Interest returned and, in 1867, a group of men from the Pendleton area organized the Fall Creek Agricultural Society, also known as the Pendleton Agricultural Society.  The following year the association purchased 20 acres three-fourths of a mile south of Pendleton on the pike leading to Eden(State Road 9).

The first fair was held in September, 1868.  Over time improvements were made with the addition of sheds and a one-half mile race track.  Exhibitors and visitors were mainly from Madison, Hamilton, Hancock and Henry Counties.  Fairs were held here annually each fall from 1868 to 1876 when the association disbanded.

Also during this period, another agricultural society formed in Madison County.  Several public-spirited citizens met on May 16, 1868 in Anderson and organized a joint-stock fair association.  It was known as the Madison County Joint-Stock Agricultural Society.

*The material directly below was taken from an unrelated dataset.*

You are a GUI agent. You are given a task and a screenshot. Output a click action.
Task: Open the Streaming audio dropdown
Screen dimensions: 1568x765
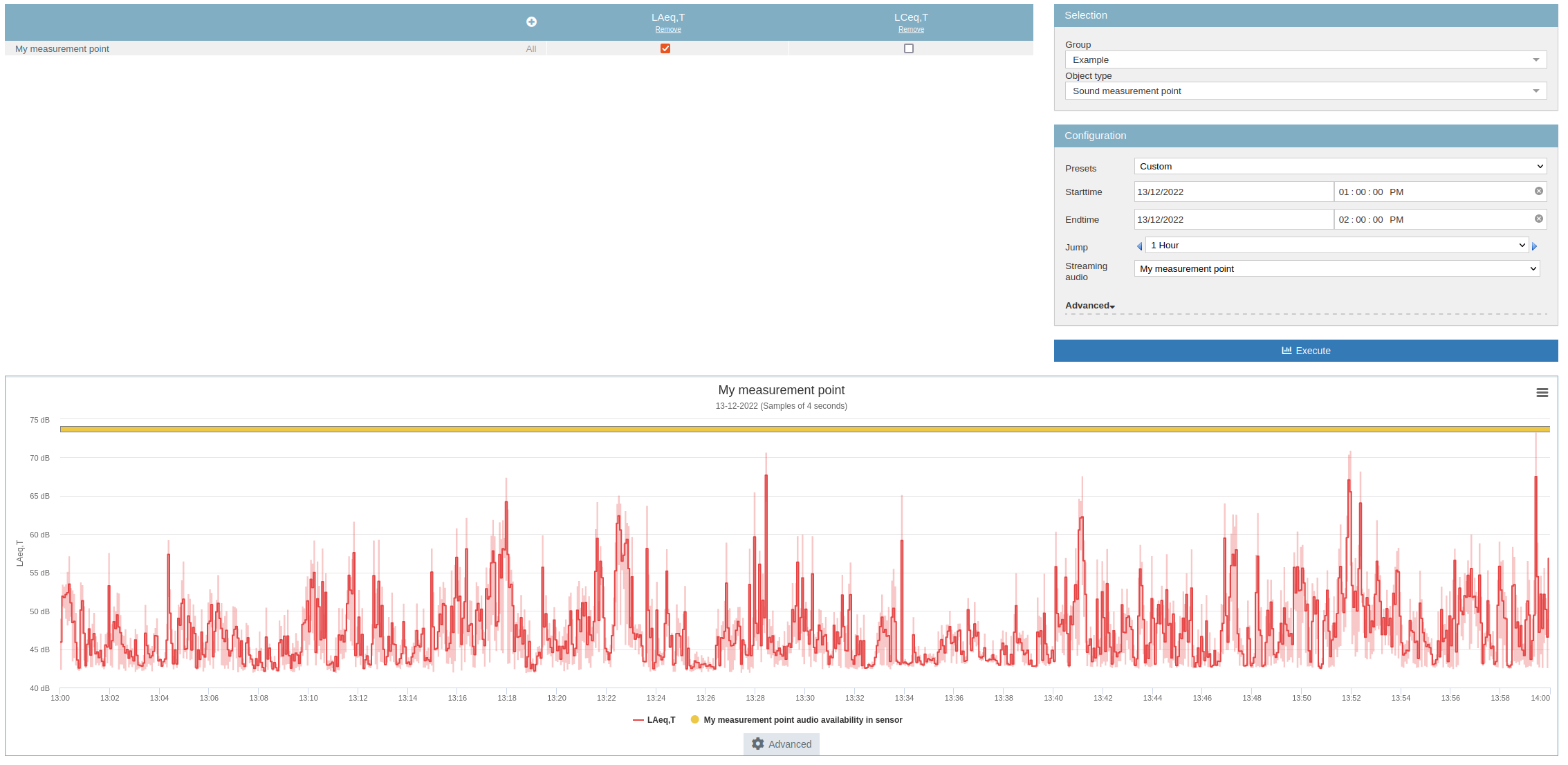(x=1336, y=268)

On May 31, 1868, 20 acres of land was acquired across Strawtown Road and slightly northwest of the old Anderson fairgrounds of 1850-1855.  The area purchased was immediately north of present-day Eighth Street;  west of the railroad to the Fairgrounds Road(Madison Avenue), and north to the vicinity of present-day Third Street.  It will be recalled that in 1867, this was the site of the public hanging of Milton White.

Track Main Feature

The fair was held at this location in the fall of 1868.  A sizable amount of money was spent to improve the facility.  One of the first things done was to build a seven-foot plank fence which surrounded the grounds complete with gates and an entrance. 

There was an office and dining hall as well.  An amphitheater was erected for presentations plus three halls were built for exhibitions.  They were named Floral, Mechanical and Art.  One hall measured 20-by-80 feet and another 20-by-30 feet.  There were a number of cattle and horse stalls along with sheep and hog pins.  Three wells were sunk, walled and finished with pumps to provide drinking water for the livestock and patrons.

However, the main feature of the fairgrounds was the one-half mile circuit track that ran parallel to the Fairgrounds Road(Madison Avenue).  It was situated roughly between what is today Seventh Street to near Third Street and Madison Avenue and Hendricks Street.

 The track was utilized for the exhibition of horses in harness and under saddle.  Trotters, pacers and runners were very popular and drew large crowds.  Thursday was always considered the best day because thousands of people attended the fair to see and enjoy the horse racing.

The grounds became famous throughout Indiana for their beauty, being situated among numerous large oak trees, and the accommodations provided for exhibitors and the public.

Over the next 19 years attendance was strong.  It was reported that on the third day of the 1873 fair, more than one-third of the entire population of Madison County were present upon the grounds.  The county's population in 1873 was approximately 24,000, meaning 8,000 were in attendance September 4, 1873.

From 1887 to 1890, interest in the fair began to fall off.  The decrease in attendance caused the society to become involved in debt.  In addition, Anderson had grown beyond the limits of the fairgrounds in every direction.  The city desired to open streets through the property and open it to development.

The society's stockholders decided it would be in the interest of the association to dispose of the fairgrounds and settle its affairs.  This decision came at the conclusion of the 1890 fair.

That winter, the Indiana legislature passed an enabling act authorizing the society to sell and convey all corporate property, distribute the proceeds and cease to exist.  With the passage of the act, the fairgrounds were divided into lots and sold.